• Problem details: Below are the entries. Transcribe exactly the lines from the one with "93 Spencer St, Bunbury (1741, 19)" through the one with "一覧へ (176, 429)", ends included, and leave out all others.

• Record extracts:

****************

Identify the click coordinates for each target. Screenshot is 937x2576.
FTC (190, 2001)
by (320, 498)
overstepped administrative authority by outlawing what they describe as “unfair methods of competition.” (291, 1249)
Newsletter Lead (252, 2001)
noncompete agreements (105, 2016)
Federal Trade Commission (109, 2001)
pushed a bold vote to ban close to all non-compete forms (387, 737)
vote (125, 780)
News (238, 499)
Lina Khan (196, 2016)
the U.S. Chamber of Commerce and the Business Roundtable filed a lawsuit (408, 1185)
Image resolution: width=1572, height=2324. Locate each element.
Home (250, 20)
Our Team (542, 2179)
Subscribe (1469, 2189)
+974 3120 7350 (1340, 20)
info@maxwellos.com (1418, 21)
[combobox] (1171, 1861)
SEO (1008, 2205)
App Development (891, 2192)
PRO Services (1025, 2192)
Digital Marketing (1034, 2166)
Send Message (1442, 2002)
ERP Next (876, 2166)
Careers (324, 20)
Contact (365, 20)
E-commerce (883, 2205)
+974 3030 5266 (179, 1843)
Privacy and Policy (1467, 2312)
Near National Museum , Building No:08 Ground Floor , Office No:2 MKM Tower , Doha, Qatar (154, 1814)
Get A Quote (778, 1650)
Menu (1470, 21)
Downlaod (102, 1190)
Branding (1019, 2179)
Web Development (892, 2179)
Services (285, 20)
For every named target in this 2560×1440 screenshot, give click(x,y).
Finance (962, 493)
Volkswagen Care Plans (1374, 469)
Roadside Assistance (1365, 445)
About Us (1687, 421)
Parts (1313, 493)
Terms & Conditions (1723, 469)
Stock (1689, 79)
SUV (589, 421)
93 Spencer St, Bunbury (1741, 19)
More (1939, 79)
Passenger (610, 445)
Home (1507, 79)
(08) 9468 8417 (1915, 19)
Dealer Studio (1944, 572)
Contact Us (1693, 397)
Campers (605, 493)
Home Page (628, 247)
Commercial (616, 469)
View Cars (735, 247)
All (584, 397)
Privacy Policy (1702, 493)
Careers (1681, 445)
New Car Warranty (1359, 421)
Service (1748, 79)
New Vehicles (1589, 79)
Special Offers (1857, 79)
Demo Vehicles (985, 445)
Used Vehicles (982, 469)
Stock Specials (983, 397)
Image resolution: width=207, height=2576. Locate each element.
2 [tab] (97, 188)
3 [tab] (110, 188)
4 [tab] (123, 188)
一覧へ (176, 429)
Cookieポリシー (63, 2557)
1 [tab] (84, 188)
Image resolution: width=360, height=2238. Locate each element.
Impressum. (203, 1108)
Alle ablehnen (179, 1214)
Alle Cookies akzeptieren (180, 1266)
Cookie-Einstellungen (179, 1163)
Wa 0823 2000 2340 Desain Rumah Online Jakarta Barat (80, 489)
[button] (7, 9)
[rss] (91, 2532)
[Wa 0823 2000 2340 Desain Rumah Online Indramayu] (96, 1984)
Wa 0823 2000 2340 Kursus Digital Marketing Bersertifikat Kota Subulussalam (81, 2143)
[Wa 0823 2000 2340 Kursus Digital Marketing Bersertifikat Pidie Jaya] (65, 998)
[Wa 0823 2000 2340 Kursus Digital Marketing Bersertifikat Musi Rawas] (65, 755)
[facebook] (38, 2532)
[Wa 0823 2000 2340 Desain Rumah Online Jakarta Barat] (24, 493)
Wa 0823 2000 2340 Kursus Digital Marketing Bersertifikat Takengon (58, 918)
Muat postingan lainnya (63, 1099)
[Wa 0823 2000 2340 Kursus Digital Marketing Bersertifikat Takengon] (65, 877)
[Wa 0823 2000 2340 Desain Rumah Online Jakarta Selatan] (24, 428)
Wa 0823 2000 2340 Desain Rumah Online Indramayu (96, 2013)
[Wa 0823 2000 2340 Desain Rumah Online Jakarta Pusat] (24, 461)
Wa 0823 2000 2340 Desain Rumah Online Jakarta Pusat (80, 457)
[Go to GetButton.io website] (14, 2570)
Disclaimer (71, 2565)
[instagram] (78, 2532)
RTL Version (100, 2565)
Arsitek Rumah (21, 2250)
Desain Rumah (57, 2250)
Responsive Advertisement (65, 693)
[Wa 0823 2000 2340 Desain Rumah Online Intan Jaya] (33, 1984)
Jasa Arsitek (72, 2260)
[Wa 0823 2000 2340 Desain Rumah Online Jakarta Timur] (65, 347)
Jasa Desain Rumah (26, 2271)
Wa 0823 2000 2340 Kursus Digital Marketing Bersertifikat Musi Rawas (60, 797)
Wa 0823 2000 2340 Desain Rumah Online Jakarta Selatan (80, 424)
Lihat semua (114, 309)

****************

• Result for this task:
93 Spencer St, Bunbury (1741, 19)
More (1939, 79)
Passenger (610, 445)
Home (1507, 79)
(08) 9468 8417 (1915, 19)
Dealer Studio (1944, 572)
Contact Us (1693, 397)
Campers (605, 493)
Home Page (628, 247)
Commercial (616, 469)
View Cars (735, 247)
All (584, 397)
Privacy Policy (1702, 493)
Careers (1681, 445)
New Car Warranty (1359, 421)
Service (1748, 79)
New Vehicles (1589, 79)
Special Offers (1857, 79)
Demo Vehicles (985, 445)
Used Vehicles (982, 469)
Stock Specials (983, 397)
Image resolution: width=207, height=2576. Locate each element.
2 [tab] (97, 188)
3 [tab] (110, 188)
4 [tab] (123, 188)
一覧へ (176, 429)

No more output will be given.